I recently discovered the online debates between Jonah Goldberg and Peter Beinart hosted on NRO. In the course of a debate about Larry Craig, Peter made the obiter dictum that religious conservatives greeted Hilary Clinton's recent claim that she was "deeply Christian" with reactions ranging from skepticism and scorn. Peter's criticized this reaction as flowing from our belief that being a Christian ontologically entailed our particular political platform. Jonah countered that religion was largely creedal, and would therefore tend in that direction, although he was not specific.

Let's leave aside, for the moment, the demonstrated character of the Clintons and their policy positions.
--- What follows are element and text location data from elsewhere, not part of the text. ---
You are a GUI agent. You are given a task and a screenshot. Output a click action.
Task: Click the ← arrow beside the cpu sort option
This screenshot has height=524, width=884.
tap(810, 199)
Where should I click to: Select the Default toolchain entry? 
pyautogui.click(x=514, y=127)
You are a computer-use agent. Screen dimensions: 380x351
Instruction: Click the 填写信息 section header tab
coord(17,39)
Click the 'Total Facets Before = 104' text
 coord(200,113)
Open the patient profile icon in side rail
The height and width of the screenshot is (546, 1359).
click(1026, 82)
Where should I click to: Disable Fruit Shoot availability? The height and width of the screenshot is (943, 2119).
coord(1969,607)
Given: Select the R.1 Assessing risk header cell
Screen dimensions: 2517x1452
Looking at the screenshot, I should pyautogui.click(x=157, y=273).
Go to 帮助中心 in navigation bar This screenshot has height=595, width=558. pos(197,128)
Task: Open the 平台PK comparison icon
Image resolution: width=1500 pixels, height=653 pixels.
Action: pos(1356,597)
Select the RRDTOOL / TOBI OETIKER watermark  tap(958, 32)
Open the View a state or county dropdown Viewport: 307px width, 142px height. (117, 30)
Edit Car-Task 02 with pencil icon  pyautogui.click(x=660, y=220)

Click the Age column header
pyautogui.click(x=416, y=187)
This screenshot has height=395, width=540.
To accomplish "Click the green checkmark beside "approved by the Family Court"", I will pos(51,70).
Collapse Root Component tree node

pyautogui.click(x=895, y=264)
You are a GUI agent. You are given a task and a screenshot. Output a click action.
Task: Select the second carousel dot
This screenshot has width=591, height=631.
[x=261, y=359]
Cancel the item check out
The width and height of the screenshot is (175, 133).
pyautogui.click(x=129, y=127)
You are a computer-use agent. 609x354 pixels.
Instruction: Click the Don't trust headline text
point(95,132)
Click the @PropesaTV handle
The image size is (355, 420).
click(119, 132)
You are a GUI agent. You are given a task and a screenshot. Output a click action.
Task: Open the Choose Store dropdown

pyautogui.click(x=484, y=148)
I want to focus on the phrase, "deeply Christian."

Jonah is correct that Christianity is creedal: "If you believe in your heart that Jesus is Lord, and confess with your lips that God raised him from the dead, you will be saved." (Rom 10) It is in these terms that Christians (or Protestants anyway) perceive themselves and others. But it goes further than that. By making a statement of faith, we are making a statement about something that forms the core of our identity, something that we are; it is only secondarily about something that we do.

This understanding drives the language that we use to talk about it. Ask us about our religion, and we will reply, "We are Christians," or "I am a Christian." Although we might describe behavior as Christian or un-Christian, I struggle to think of a context in which we would describe ourselves as "Christian" in an adjectival sense.

So the reason I am skeptical of Hilary's claim to be "deeply Christian" is that it rings false. (This is assuming that the quote is what it appears to be; I was unable to locate a source for the story or the context in which the quote was said to be made.) Hilary is lying out of ignorance (which I doubt) or she is choosing her words carefully to send an important cultural signal: she is avoiding making a declaration of her ontological identity or, more specifically, a statement of where her religious loyalties lie. And in that avoidance, she is communicating to her largely secular constituency that she is NOT one of the enemy.